Request 1:
Answer these questions using the FAW Premier Cup article, one per line:
(a) What was the competition called until 1998?
(b) How many clubs took part from the 2004–05 season?
(c) How much money did the losing finalists receive?
Request 2:
According to the FAW Premier Cup article, why did the Football Association of Wales need another competition for the best Welsh teams? Answer in one to three sentences.
Request 3:
Reproduce the passage of the FAW Premier Cup article between "From the 2004–05" and "City and Wrexham.", inclusive.

Reading passage:

FAW Premier Cup
- Founded: 1997
- Abolished: 2008
- Teams: 16
- Last champions: Newport County
- Most championships: Wrexham (5 titles)

= FAW Premier Cup =

The FAW Premier Cup (until 1998 the FAW Invitation Cup) was a Welsh football cup competition, organised annually by the Football Association of Wales from 1997 to 2008. Since the FAW excluded clubs playing in English leagues (including six Welsh clubs) from playing in the Welsh Cup from 1996 onwards, the FAW needed another competition where the best Welsh teams could compete.

The original format incorporated the three Welsh clubs then playing in the Football League (Cardiff City, Swansea City and Wrexham) along with Merthyr Tydfil and four League of Wales clubs (now the Cymru Premier). Until the 2001–02 season, Merthyr Tydfil had a guaranteed place, as Newport County and Colwyn Bay were not invited to take part. From then onwards, the highest placed of the three were invited. Colwyn Bay never subsequently qualified.

From the 2004–05 season, the competition was expanded to 16 clubs – the top 10 placed clubs from the Welsh Premier League, joined by the two best-placed of the three teams: Newport County, Merthyr Tydfil and Colwyn Bay, the Welsh Cup winners plus Cardiff City, Swansea City and Wrexham.

The competition offered a healthy prize fund. A share of the TV coverage money for live matches was also split between both clubs. The losing semi-final teams each received £25,000. The losing finalists received £50,000, with the winners receiving £100,000.

Given data:
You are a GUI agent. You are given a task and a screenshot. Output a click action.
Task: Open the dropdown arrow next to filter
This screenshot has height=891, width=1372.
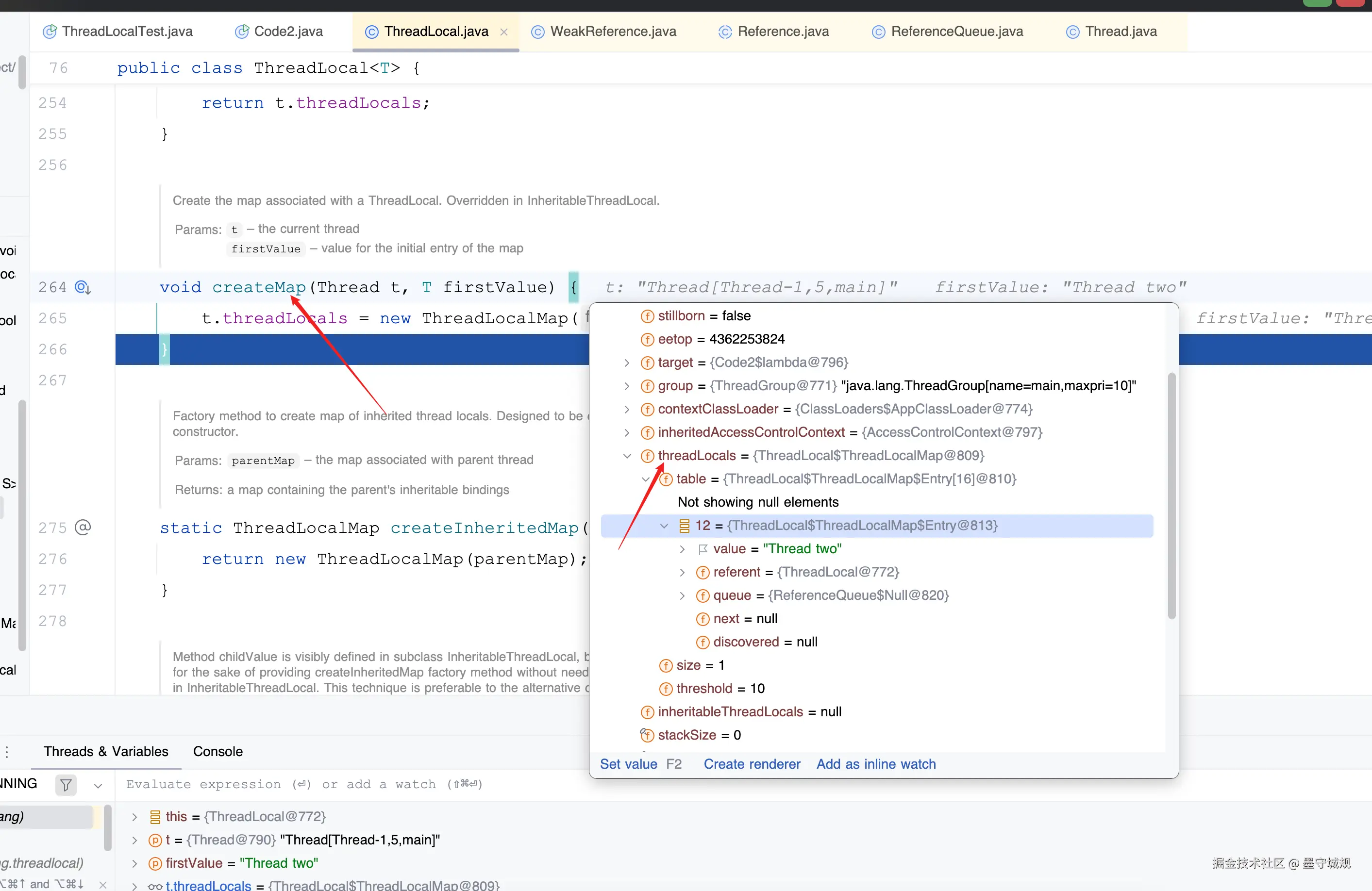98,785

Full response 1:
(a) The FAW Invitation Cup
(b) 16 clubs
(c) £50,000

Full response 2:
From 1996 onward, the FAW barred clubs playing in English leagues, including six Welsh clubs, from the Welsh Cup. It therefore needed a separate competition in which the best Welsh teams could compete.

Full response 3:
From the 2004–05 season, the competition was expanded to 16 clubs – the top 10 placed clubs from the Welsh Premier League, joined by the two best-placed of the three teams: Newport County, Merthyr Tydfil and Colwyn Bay, the Welsh Cup winners plus Cardiff City, Swansea City and Wrexham.